Tasks
**1.** Quote from the RAM overclocking thread the part that begins at the words "You could try" and stops after "some good timings.".
**2.** Continue the RAM overclocking thread from where it stops.
Exercise passage START
# How to determine memory type for ryzen dram calculator?



## spectatorx (Nov 16, 2018)

At the moment i'm messing a bit and trying to overclock my ram, so far i was able to get it to 3166MHz at stock timings (16-18-18-18-38). Anything higher ends up with instability on various levels. This made me think i could use ryzen dram calculator but i do not know my memory type, all i know is its model and it is g.skill aegis F4-3000C16S-16GISB.

As a side question: do psu quality and age matter to ram overclocking?


----------



## Vya Domus (Nov 16, 2018)

This program will give every piece of information you need about your RAM : http://www.softnology.biz/

And no, PSU has no effect on overclocking. I mean, unless it's defective or provides insufficient power.


----------



## jboydgolfer (Nov 16, 2018)

Maybe cpuZ will provide what ram info u need? Or aida?


----------



## infrared (Nov 16, 2018)

Side answer- not really

You could try increasing the SoC voltage slightly to see if that helps with stability, increase a little at a time, you shouldn't need more than 1.125v to run that frequency. I assume you've already increased dram voltage? Pretty reasonable clocks so far though 

I did a quick search and found this on reddit.. looks like your modules are Hynix M-die, hopefully that helps the dram calculator suggest you some good timings.
G.Skill Aegis 3000 MHz CL16F4-3000C16D-16GISB 8Gb Hynix M-Die Single Single Jedec Info (there's a D instead of S in the part no.. I think those are the ones though)


----------



## spectatorx (Nov 16, 2018)

Thanks all for answers. CPU-Z unfortunately doesn't provide such info.

Thaiphoon burner is a software i see for the first time, gave it a try now and this is info attached in screenshot to this post. Now at least i am sure it is hynix but which one of these 3 (mfr, afr, cjr) available in calculator i can't figure out by myself.


I came with question about psu because i'm going to replace my current one with seasonic focus plus platinum soon and i was wondering if after this upgrade i could count on any improvement in ram oc and its stability.
Exercise passage END
Given data START
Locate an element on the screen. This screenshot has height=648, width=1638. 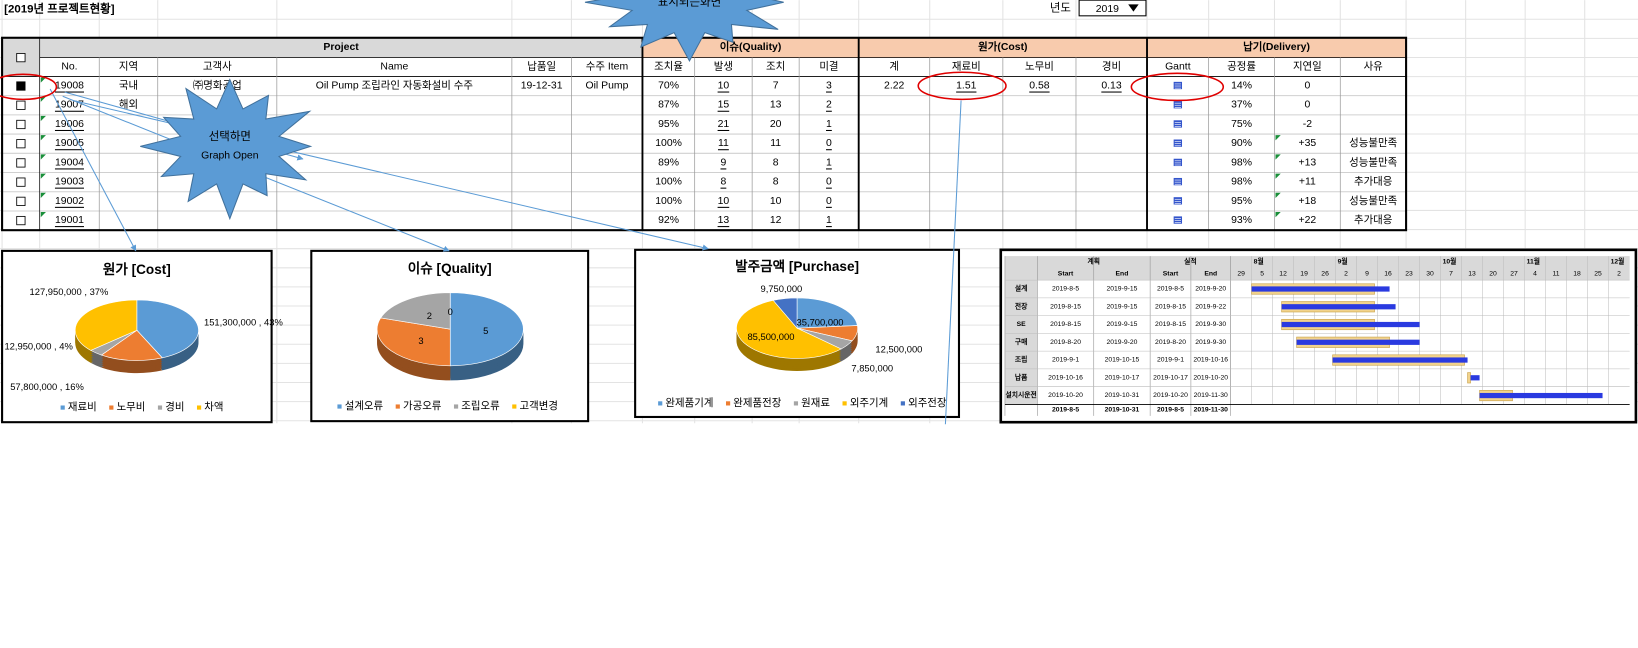
chart-title: 발주금액 [Purchase] is located at coordinates (797, 266).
Given data END
Outputs for the tasks
**1.**
You could try increasing the SoC voltage slightly to see if that helps with stability, increase a little at a time, you shouldn't need more than 1.125v to run that frequency. I assume you've already increased dram voltage? Pretty reasonable clocks so far though 

I did a quick search and found this on reddit.. looks like your modules are Hynix M-die, hopefully that helps the dram calculator suggest you some good timings.

**2.**
----------



## sneekypeet (Nov 17, 2018)

Shows afr in the part number.


----------



## spectatorx (Nov 17, 2018)

Oh, sorry, i overlooked that. Anyway, thank you for reply.


----------



## sman979 (Apr 28, 2020)

I know this thread is old but wanted to mention for those that may be looking for the same answer. CPU-Z does give this info. Look under the SPD tab.


----------



## MrFuny (Jul 29, 2021)

spectatorx said:


> Thanks all for answers. CPU-Z unfortunately doesn't provide such info.
> 
> Thaiphoon burner is a software i see for the first time, gave it a try now and this is info attached in screenshot to this post. Now at least i am sure it is hynix but which one of these 3 (mfr, afr, cjr) available in calculator i can't figure out by myself.
> 
> ...


Dear spectatorx,

I use Thaiphoon burner, but can't detected die type, can you help me?


----------



## maxfly (Jul 29, 2021)

MrFuny said:


> Dear spectatorx,
> 
> I use Thaiphoon burner, but can't detected die type, can you help me?



Either hynix afr or cjr, ive never seen a part number broken down like that.


----------



## MrFuny (Jul 29, 2021)

maxfly said:


> Either hynix afr or cjr, ive never seen a part number broken down like that.


Thank you very much!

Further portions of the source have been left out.